[PROMPT] An exact copy of every entry is needed, without any of the pictures.

------ INFORMATION GIVEN

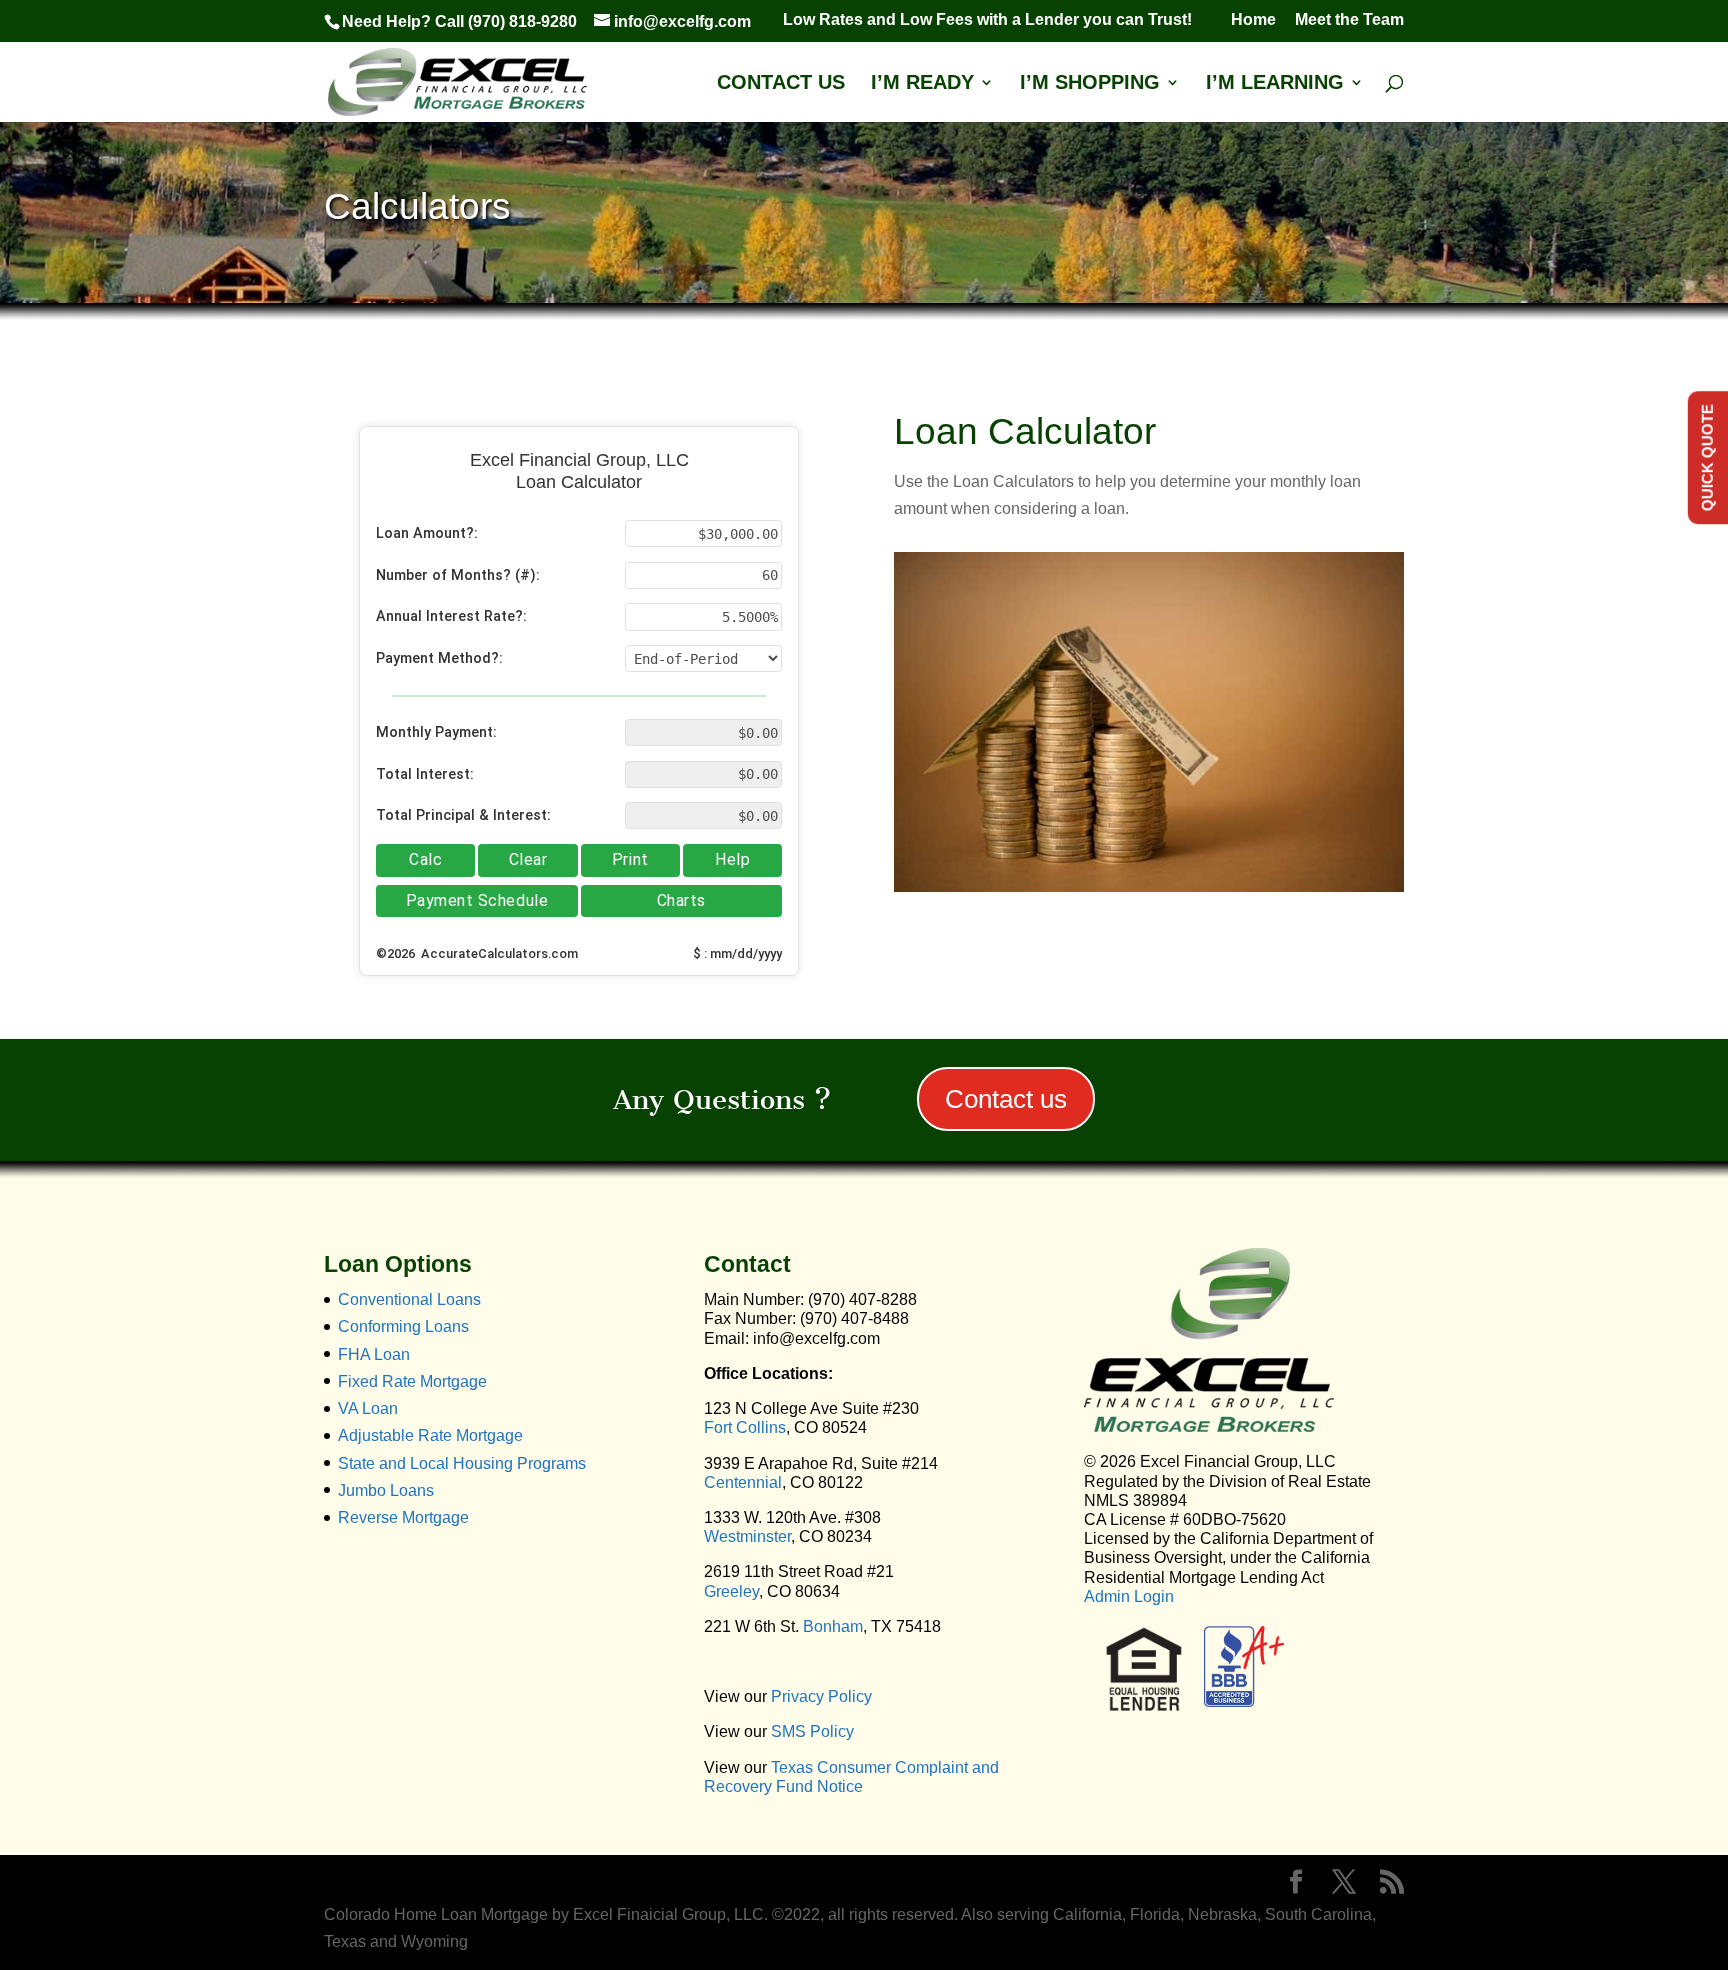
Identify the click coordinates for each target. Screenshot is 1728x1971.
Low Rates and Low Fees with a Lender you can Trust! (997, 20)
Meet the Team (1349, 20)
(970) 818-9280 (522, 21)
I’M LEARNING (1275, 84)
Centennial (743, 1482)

------------

[EXERCISE SOLUTION]
Identify the click coordinates for each target. Screenshot is 1728x1971.
Low Rates and Low Fees with a Lender you can Trust! (997, 20)
Meet the Team (1349, 20)
(970) 818-9280 (522, 21)
I’M LEARNING (1275, 84)
Centennial (743, 1482)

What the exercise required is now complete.